Records to use:

Start of Block

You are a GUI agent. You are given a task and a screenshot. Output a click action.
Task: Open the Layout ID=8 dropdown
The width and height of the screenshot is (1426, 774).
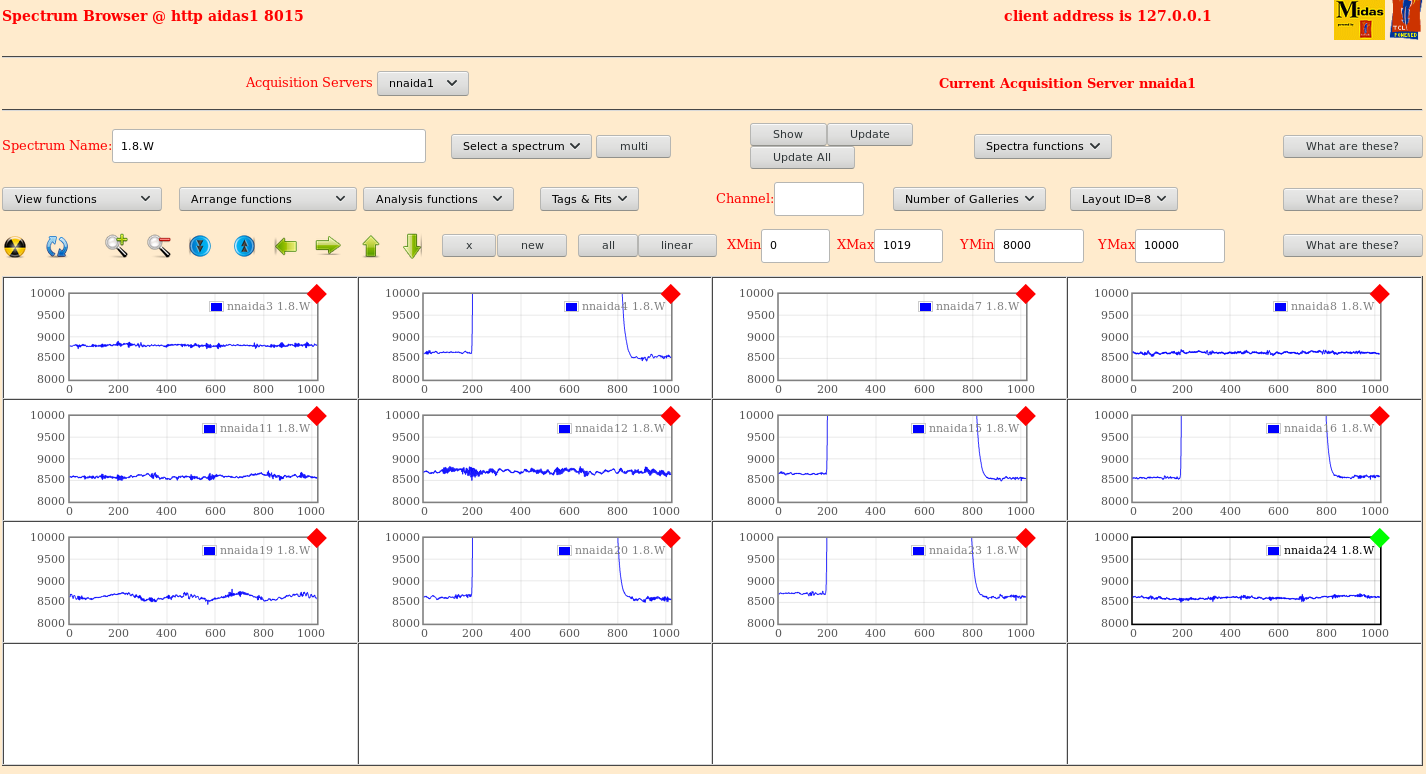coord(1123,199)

End of Block
Start of Block

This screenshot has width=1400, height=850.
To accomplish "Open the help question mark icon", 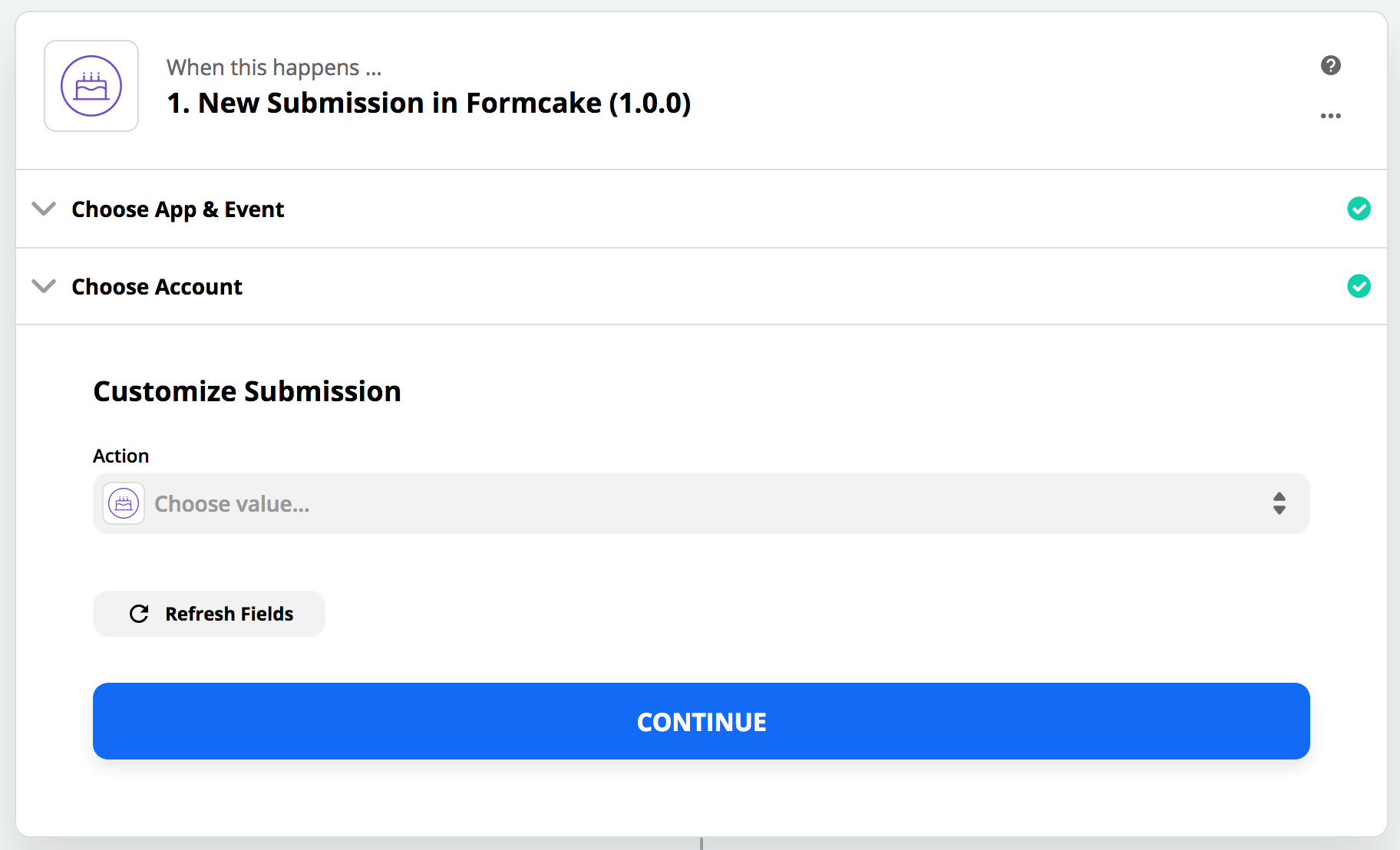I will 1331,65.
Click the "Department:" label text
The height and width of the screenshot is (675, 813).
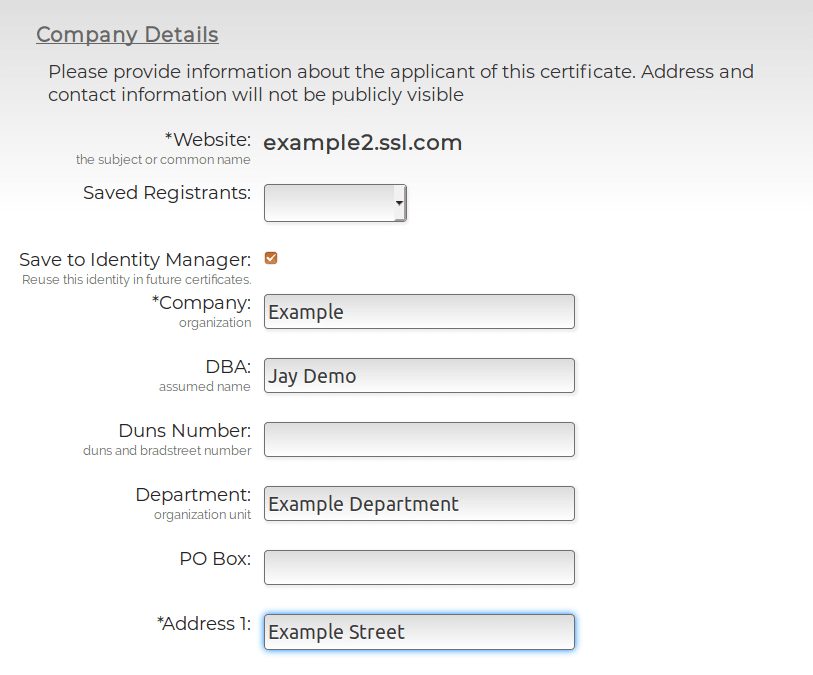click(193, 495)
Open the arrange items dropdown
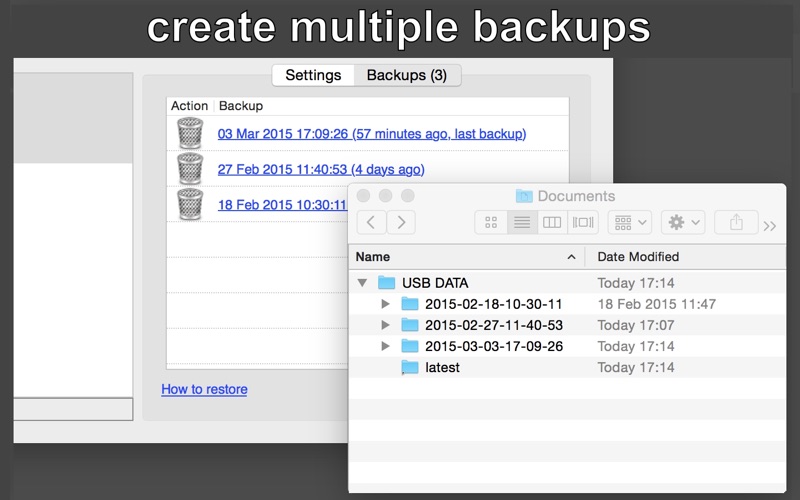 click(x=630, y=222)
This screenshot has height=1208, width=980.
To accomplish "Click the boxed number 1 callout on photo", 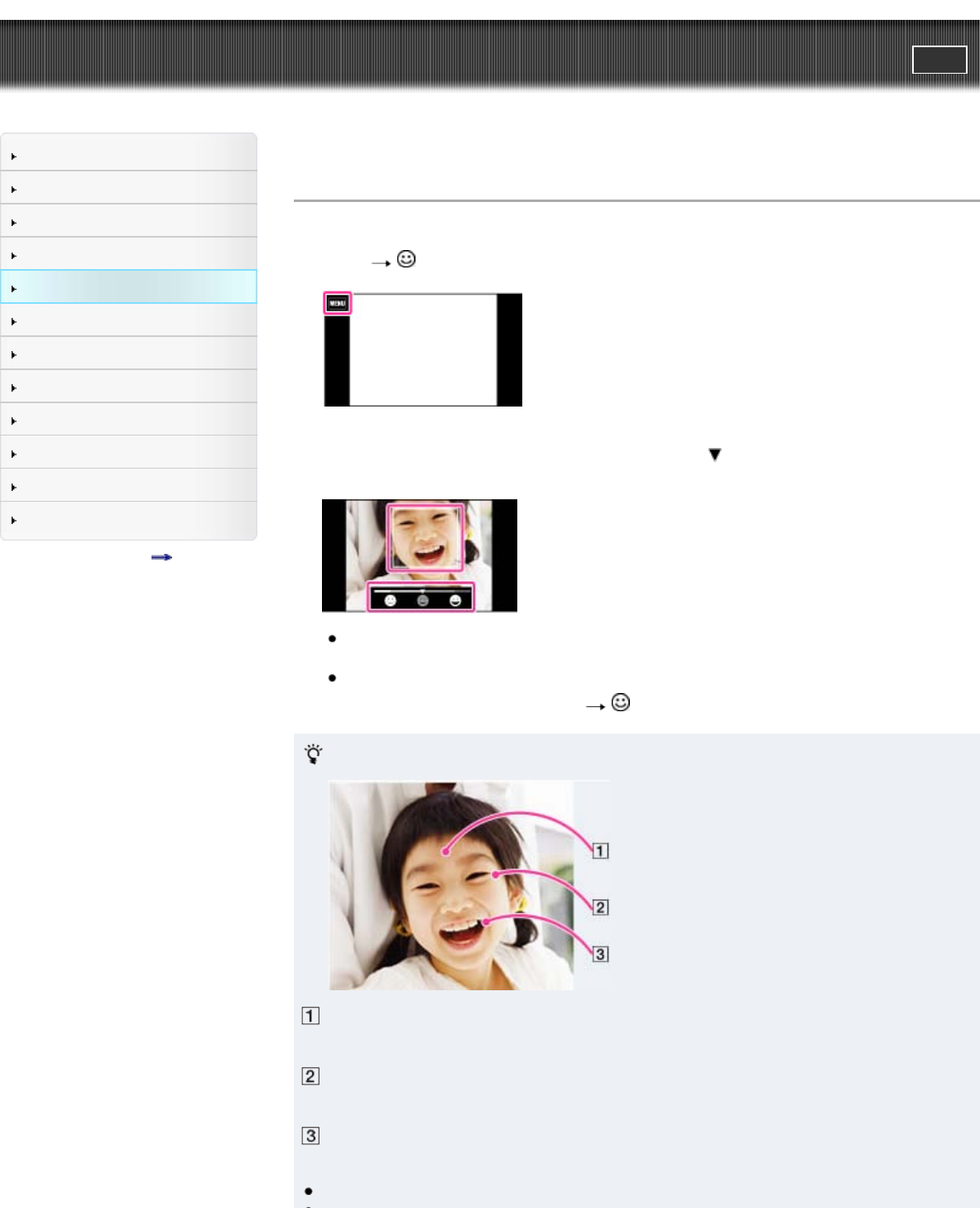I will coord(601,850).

End of Block
Start of Block

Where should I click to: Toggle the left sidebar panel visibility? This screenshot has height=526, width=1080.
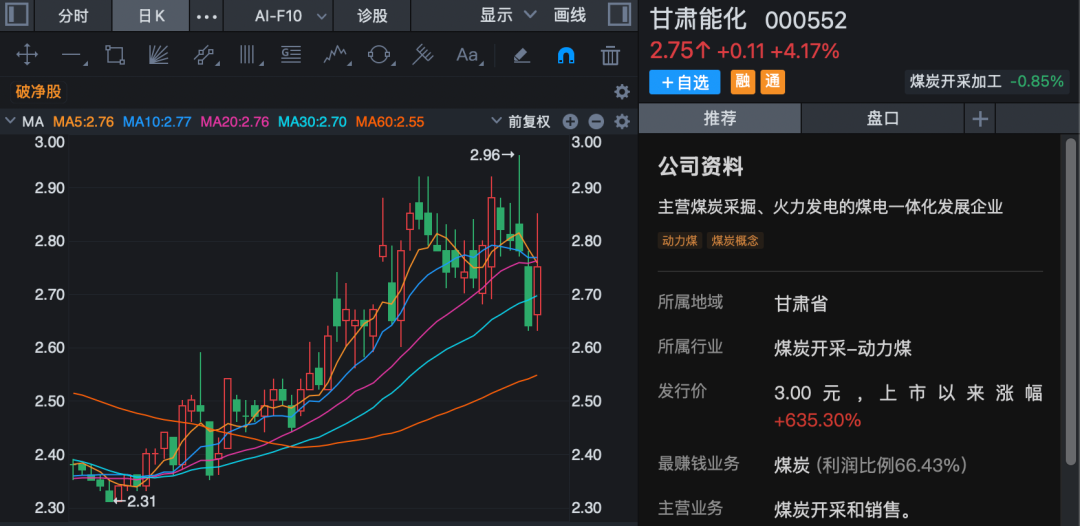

End of Block

Scan the records for lines with the word "This". Report how many, with no other words.

Completed exercise: 3